Why don’t more people know about Amos Vogel? Granted, there are few film curators/exhibitors who achieve notoriety on a level of the filmmakers themselves. But Vogel is different. His model of a film society radically transformed how cinema is discussed and experienced as an artform. While film societies flourished in both the pre- and post-war periods from Europe to America, Vogel’s commitment to building an informed, well-rounded audience is something special and unique. Cinema 16 film screenings often included films by amateurs, educational films, and other cinematic artifacts alongside works by luminaries such as Roberto Rossellini, Jean Vigo and Dziga Vertov. In fact, Vogel’s achievements contributed to my enduring obsession with underground cinema—though I wasn’t even aware of it until much later in life. Perhaps it was through cultural osmosis that I had subconsciously absorbed his vision, and by the time I understood his contribution to film exhibition, I saw in him a kindred spirit.

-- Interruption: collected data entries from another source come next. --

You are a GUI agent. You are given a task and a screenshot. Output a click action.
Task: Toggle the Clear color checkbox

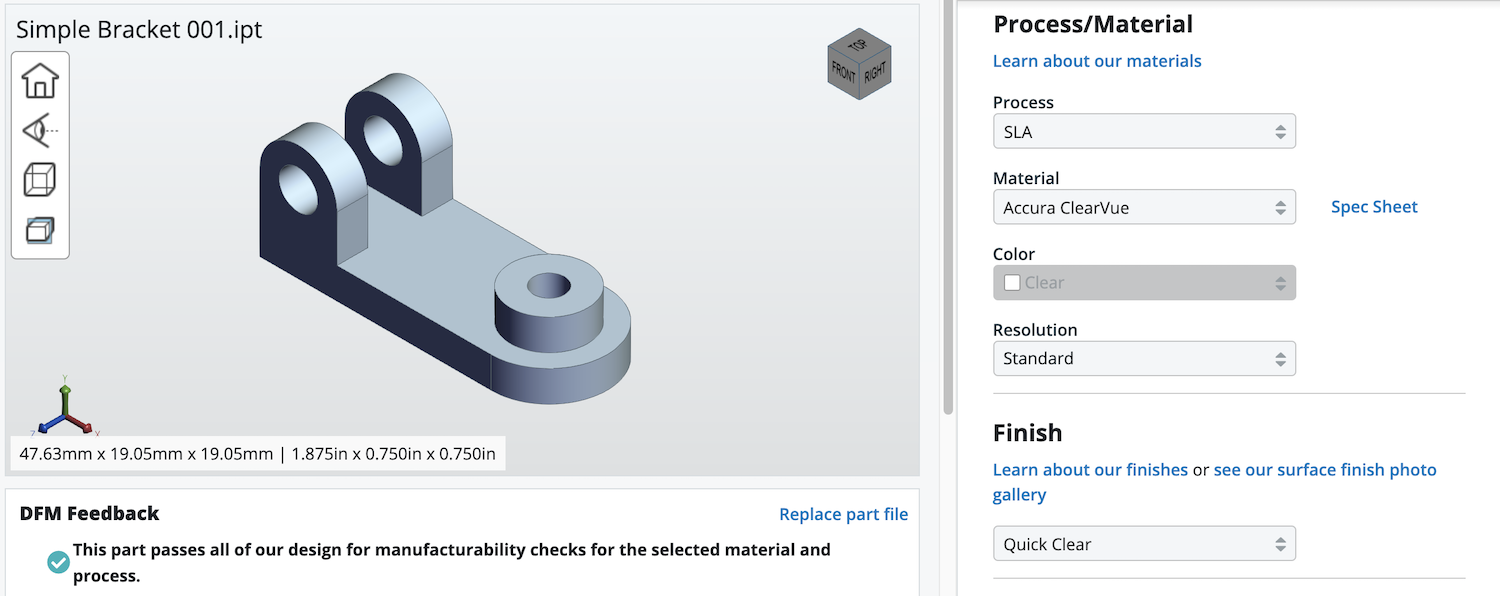tap(1012, 283)
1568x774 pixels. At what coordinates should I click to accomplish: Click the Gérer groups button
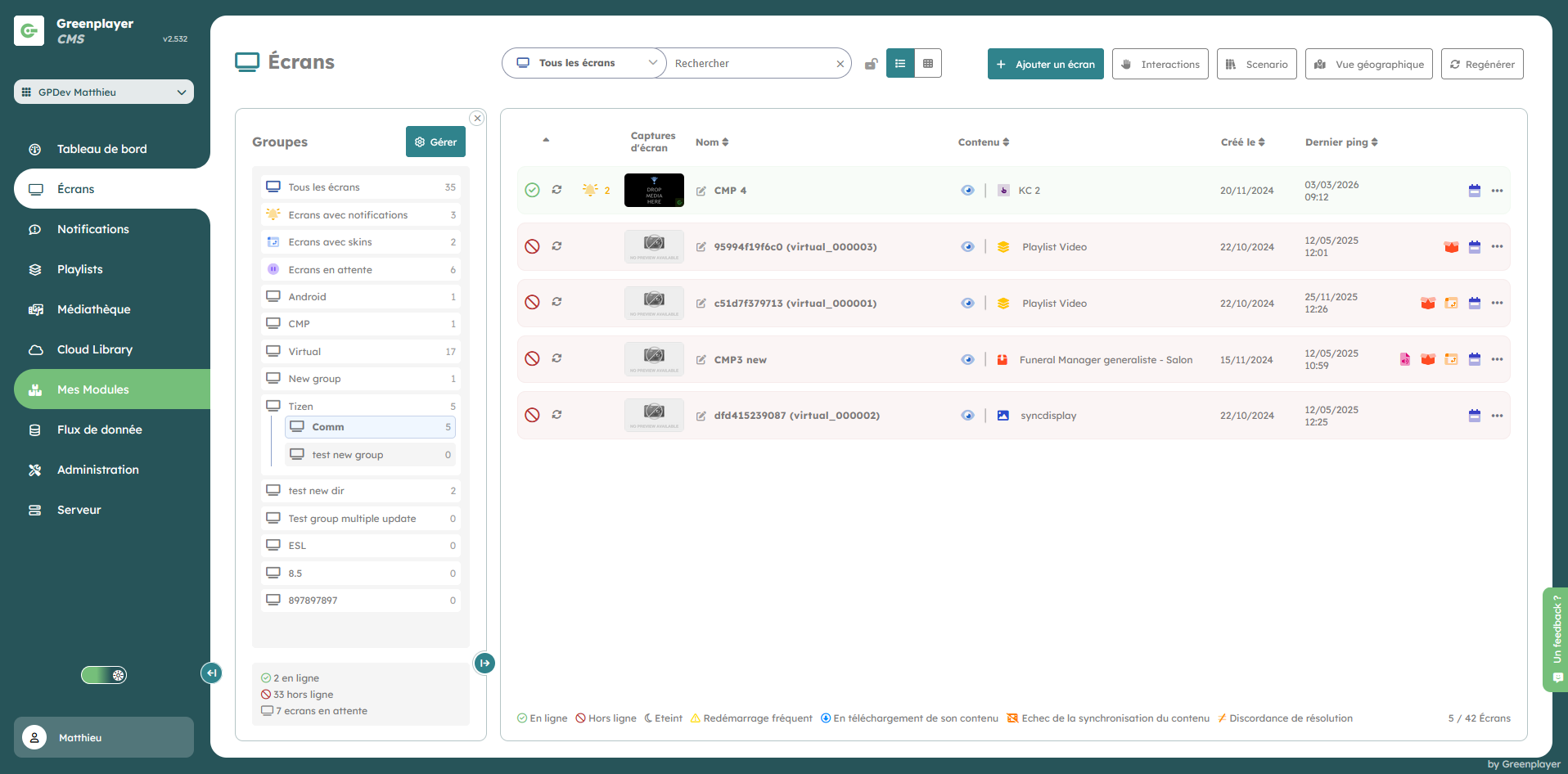[435, 142]
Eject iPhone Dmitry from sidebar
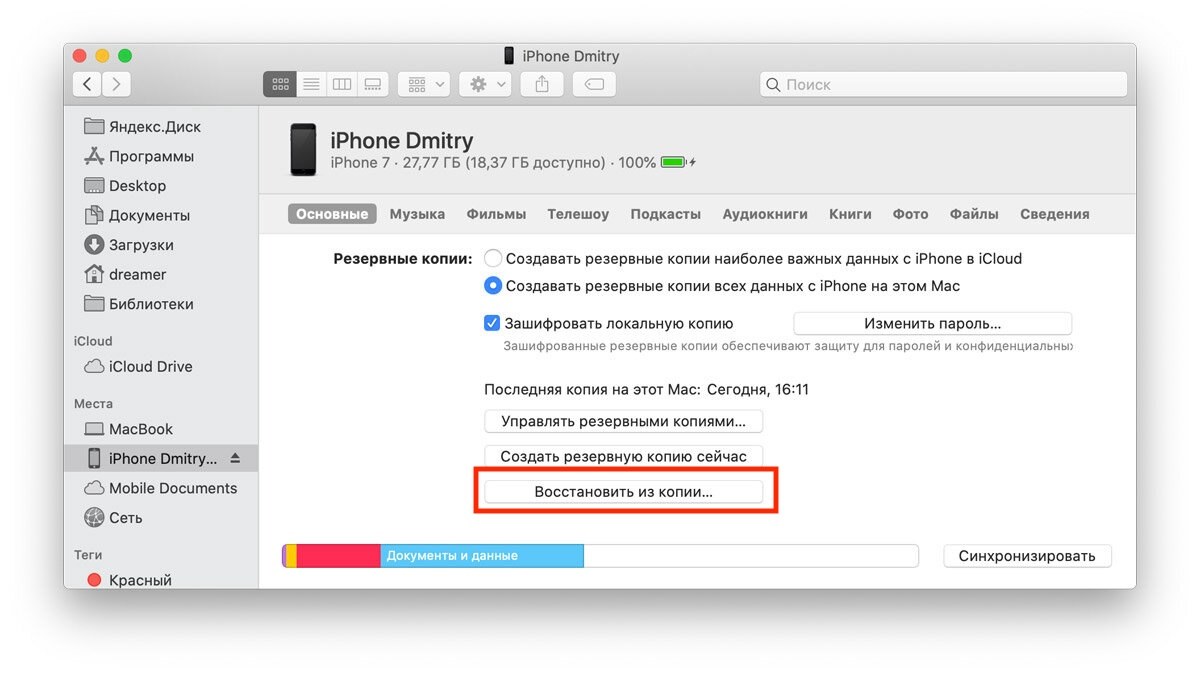The height and width of the screenshot is (673, 1200). [x=235, y=459]
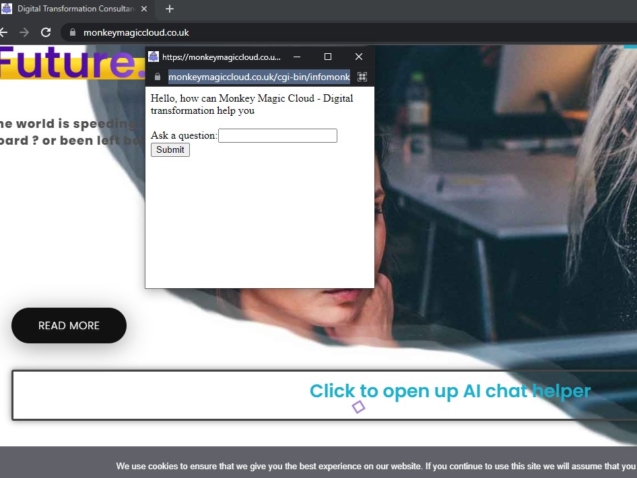Click the QR code icon in popup address bar
The height and width of the screenshot is (478, 637).
(x=362, y=77)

After a brief stint as Print Traffic Coordinator/House Manager at International House Philadelphia, I made my way to New York City as an aspiring film/video artist. New York, of course, is a ferociously competitive world—not to mention an expensive place to live—so I applied the little time and money I had to attending film screenings around the city. From MoMA to Anthology Film Archives, I was determined to see as many works from the world of underground and experimental cinema as possible, and, most importantly, to see them on film. This was, of course, long after Cinema 16 had ceased to exist but Amos had already made his mark, and my intake of films was just as diverse and enlightening as Amos’ original program.
Returning to Philadelphia in 2002, I found myself once again at International House and I was ready to apply all that I’d learned in New York to my work as a film programmer. It was then that I encountered the name Amos Vogel and began to understand all of the groundwork he’d laid for contemporary film programming. Vogel’s time at the University of Pennsylvania is clearly a high watermark in the history of film culture in the city of Philadelphia and for those of us still working here, it’s impossible not to reference him in one way or another.
For me, personally, Vogel’s ideas of challenging audience expectations and taking risks in curating are fundamental to my approach to conceptualizing programs. I am consistently spellbound by the exceptional moving-image work I see in galleries, museums and cinemas, and my drive to share as much of that work with Philadelphia audiences is a testament to what Amos created with Cinema 16 decades ago. Thank you, Amos.